Healthcare has recently been rife with policy changes and a “status quo” that has been anything but. And as we try to backwards engineer a new form of healthcare that can meet today’s pandemic-conscious patient’s needs, we’ve seen all manner of new policies ranging from the shutdown of elective procedures to reimbursement for previously unsupported remote care.

Interestingly enough, some good to have come from this challenge of norms is this new willingness to bring previously un-entertained advances in healthcare to the spotlight. Telehealth powered by portable computers on wheels systems, for example, has been given more than its fair share of attention and the positive outcomes have been widely observed. And while the circumstances behind remote care’s adoption are less than ideal, many of its advocates are happy to finally see some progress.

Now what if that same change in thinking, one brought on by this need for a forced and rapid transformation, could be the catalyst for progress on another widely ignored need in the healthcare sector? What if we finally begin to see a push for actual healthcare interoperability?
=====
Brief: Write out the part of the healthcare passage starting with "Now what if" and going on through "actual healthcare interoperability?", word for word. The lines that come next have nothing to do with the healthcare passage.
=====
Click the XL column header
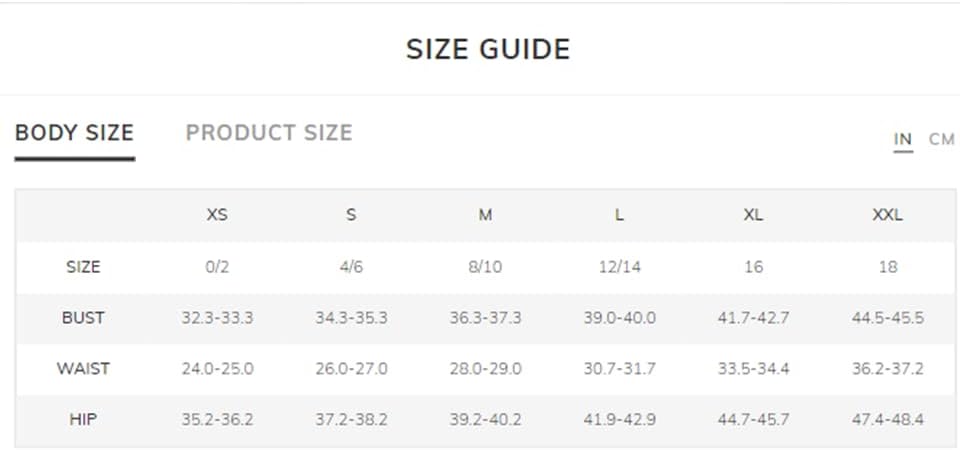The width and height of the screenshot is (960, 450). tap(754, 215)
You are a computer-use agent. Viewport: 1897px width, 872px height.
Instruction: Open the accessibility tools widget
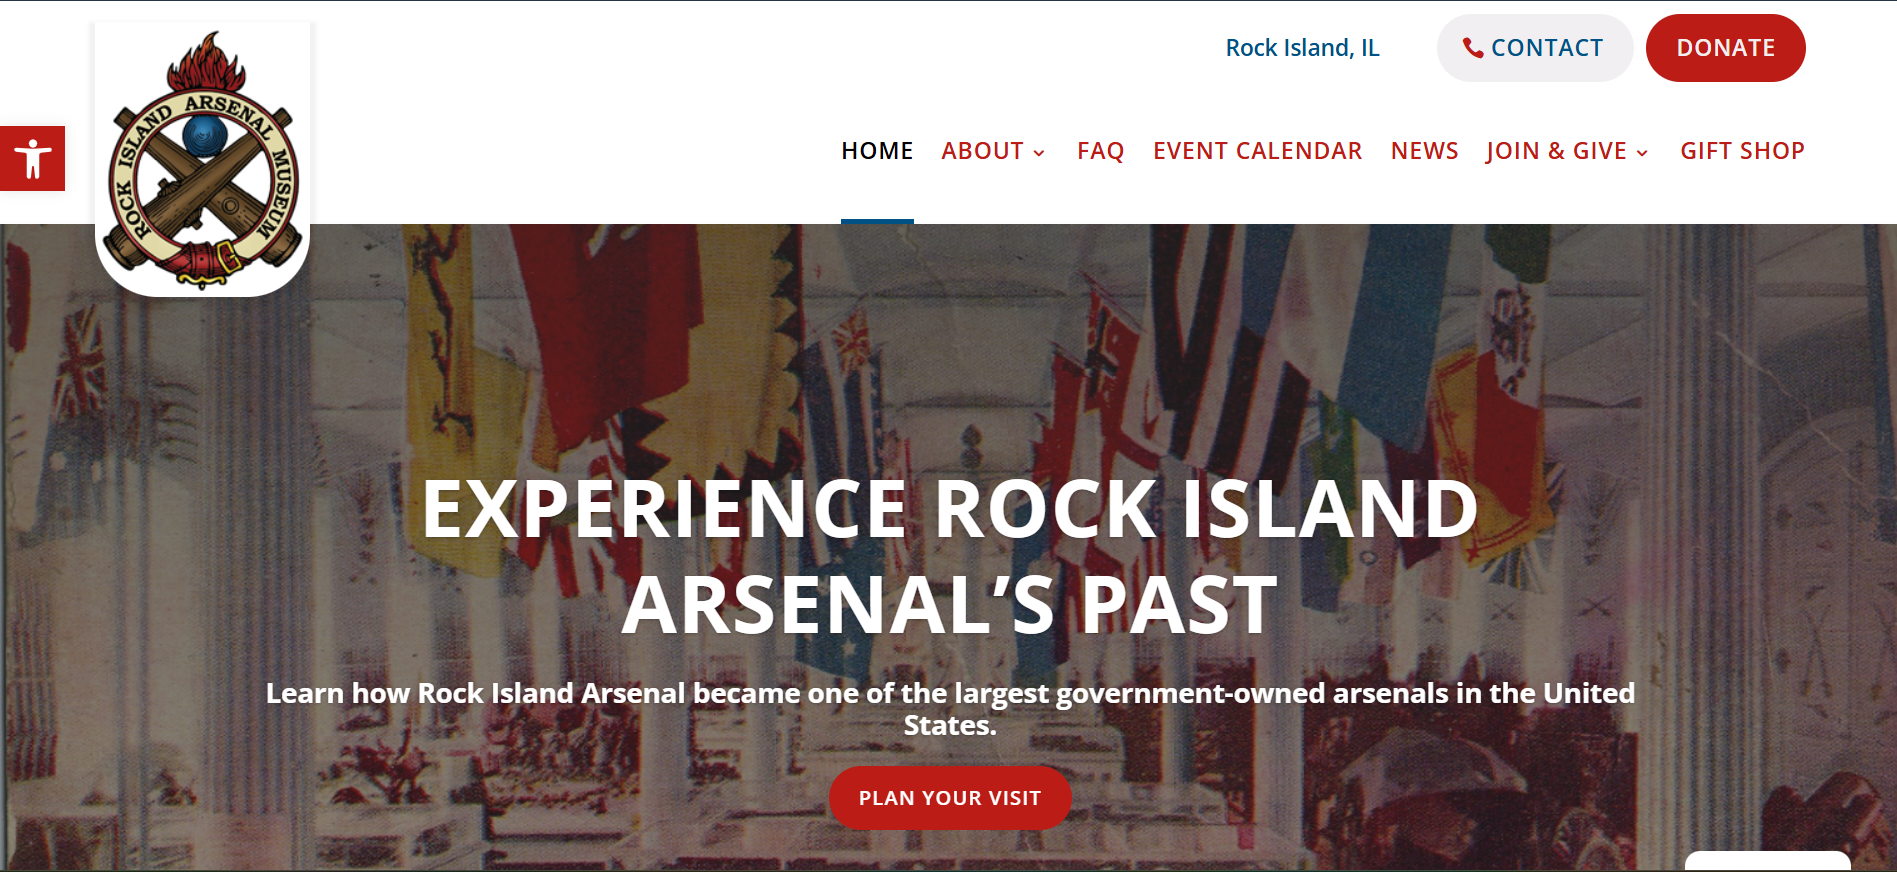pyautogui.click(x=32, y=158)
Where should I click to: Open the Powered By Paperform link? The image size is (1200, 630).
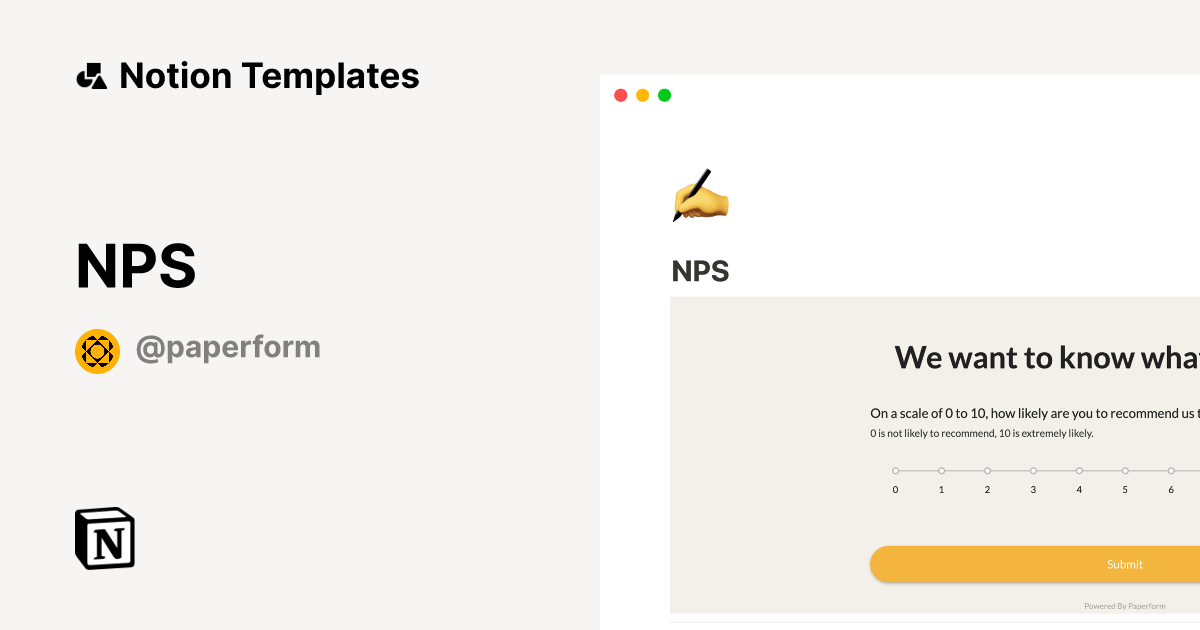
=====
Result below:
Now what if that same change in thinking, one brought on by this need for a forced and rapid transformation, could be the catalyst for progress on another widely ignored need in the healthcare sector? What if we finally begin to see a push for actual healthcare interoperability?